J’étais
finalement venu la voir... Elle s’était montrée
au travers d'une vitre d'escalier qui m'en donnait une
vision trouble et déformée. Bien que j’eusse
l’appareil à la main, je n’eus pas
la présence d’esprit de prendre un cliché.
Je n’arrêtais pas de la regarder comme hypnotisé
sans pouvoir la détacher de mes yeux. Je la trouvais
large de cuisse, aucune finesse corporelle, un gros tas.

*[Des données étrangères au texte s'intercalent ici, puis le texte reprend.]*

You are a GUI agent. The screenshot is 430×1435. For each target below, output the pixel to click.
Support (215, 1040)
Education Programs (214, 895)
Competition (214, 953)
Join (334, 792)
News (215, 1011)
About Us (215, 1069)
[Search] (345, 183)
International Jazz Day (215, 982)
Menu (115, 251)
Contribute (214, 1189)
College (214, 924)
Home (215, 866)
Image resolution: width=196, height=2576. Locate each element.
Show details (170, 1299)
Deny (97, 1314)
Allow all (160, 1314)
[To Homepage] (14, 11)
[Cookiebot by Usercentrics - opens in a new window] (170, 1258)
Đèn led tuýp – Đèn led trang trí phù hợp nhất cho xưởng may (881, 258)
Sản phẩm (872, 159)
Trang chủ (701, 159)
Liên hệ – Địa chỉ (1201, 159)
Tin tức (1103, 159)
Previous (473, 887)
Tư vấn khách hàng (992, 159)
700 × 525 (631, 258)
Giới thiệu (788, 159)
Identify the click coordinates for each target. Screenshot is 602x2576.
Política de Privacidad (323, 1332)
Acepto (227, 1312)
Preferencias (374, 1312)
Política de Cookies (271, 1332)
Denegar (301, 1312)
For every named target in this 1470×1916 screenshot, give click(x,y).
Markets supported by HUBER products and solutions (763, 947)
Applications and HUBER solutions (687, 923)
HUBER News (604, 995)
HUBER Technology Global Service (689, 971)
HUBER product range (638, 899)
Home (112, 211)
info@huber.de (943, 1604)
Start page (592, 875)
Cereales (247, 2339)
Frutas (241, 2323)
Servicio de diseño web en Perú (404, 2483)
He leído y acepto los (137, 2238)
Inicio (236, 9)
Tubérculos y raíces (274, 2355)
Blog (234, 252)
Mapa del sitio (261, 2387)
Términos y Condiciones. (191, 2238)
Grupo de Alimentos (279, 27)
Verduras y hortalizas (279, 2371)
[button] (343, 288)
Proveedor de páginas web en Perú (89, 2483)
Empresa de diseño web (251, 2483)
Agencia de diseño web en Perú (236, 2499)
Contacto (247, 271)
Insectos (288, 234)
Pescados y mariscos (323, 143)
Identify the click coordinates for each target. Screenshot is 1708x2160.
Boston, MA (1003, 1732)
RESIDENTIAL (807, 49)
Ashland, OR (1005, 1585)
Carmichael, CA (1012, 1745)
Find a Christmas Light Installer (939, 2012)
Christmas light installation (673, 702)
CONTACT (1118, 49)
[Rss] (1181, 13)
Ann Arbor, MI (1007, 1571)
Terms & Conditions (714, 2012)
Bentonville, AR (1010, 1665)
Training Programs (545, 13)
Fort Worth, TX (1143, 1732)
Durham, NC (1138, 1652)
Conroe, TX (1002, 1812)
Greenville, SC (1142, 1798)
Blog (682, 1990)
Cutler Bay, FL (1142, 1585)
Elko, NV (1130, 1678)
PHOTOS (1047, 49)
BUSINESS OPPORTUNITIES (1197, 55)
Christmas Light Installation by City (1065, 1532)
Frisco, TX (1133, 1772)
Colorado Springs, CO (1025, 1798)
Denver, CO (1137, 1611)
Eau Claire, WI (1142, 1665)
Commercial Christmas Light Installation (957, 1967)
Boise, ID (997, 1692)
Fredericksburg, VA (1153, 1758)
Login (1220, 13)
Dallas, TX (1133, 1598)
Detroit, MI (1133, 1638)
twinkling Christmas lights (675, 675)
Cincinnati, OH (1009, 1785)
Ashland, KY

A l’interphone, je lui avouai l’avoir imaginé
autrement. Alors, elle s’énerva et me renvoya
dans la chambre meublée que j’avais louée
pour la semaine.
Le
lendemain, quand j’ai vu qu’elle descendait
avec Eraya par l’escalier en colimaçon pour
aller chercher les paquets que j’avais laissés
au bas de chez elle, j’ai pas voulu profiter pour
la voir à la dérobée en pleine lumière
et avant qu’elles ne mettent les pieds dehors, je
m’étais enfui en contournant la villa. De
son image derrière la vitre déformante,
comme je regrette de n’avoir rien conservé
! Comme elle ne correspondait pas à l'idéal
d’Antéa, je n'avais pas fixé son image
sur la pellicule pour l’éternité.
Depuis lors, elle n'avait plus moyen de me joindre. J'espérais
tant qu'elle m’appellerait. Je ne voulais pas m'abaisser
à le faire, je voulais qu'elle se dise... qu'elle
pense au pire, mais elle était bien loin de se
soucier de moi. Je l'aimais toujours, bien que je susse
que ce n’était pas réciproque. J'avais
envie de la supprimer d'une balle de revolver un jour
où elle sortirait de chez elle, pensant à
la nouvelle intrigue amoureuse qui lui tiendrait à
coeur. Et juste après, m'en prendre à moi-même.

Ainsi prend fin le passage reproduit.